The speed at which you eat could determine whether you’re at a risk of heart disease, stroke and diabetes.
According to a preliminary research, slow eaters are less likely to develop metabolic syndrome – a cluster of conditions including high blood pressure, diabetes, obesity and abnormal cholesetrol levels, that can multiply a person’s risk for heart disease, diabetes and stroke.
On the other hand, eating quickly may cause fluctuations in blood sugar, which can lead to insulin resistance.
According to research presented at the American Heart Association’s (AHA) Scientific Sessions 2017, eating more slowly could be the key to keeping your health and body in check, Health news reported.
As per the Independent, a team from Hiroshima University in Japan evaluated 642 men and 441 women with an average age of 51.2 years, none of whom had metabolic syndrome, in 2008.
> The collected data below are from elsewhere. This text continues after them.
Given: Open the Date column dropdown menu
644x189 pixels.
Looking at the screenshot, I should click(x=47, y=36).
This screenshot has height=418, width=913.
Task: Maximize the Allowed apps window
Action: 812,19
The participants were divided into three categories based on how they described their usual eating speed: slow, normal or fast.
It was found that fast eaters were more likely (11.6 percent) to have developed metabolic syndrome than normal eaters (6.5 percent) and slow eaters (2.3 percent).
Eating quickly was also associated with more weight gain, larger waistline and higher blood glucose.
The practice of consciously chewing your food and eating slowly allows the brain to receive signals of fullness, which also means that you are more likely to stop eating earlier.
“When people eat fast they tend not to feel full and are more likely to overeat. Eating fast causes bigger glucose fluctuation, which can lead to insulin resistance. We also believe our research would apply to a U.S. Population,” the Independent reported.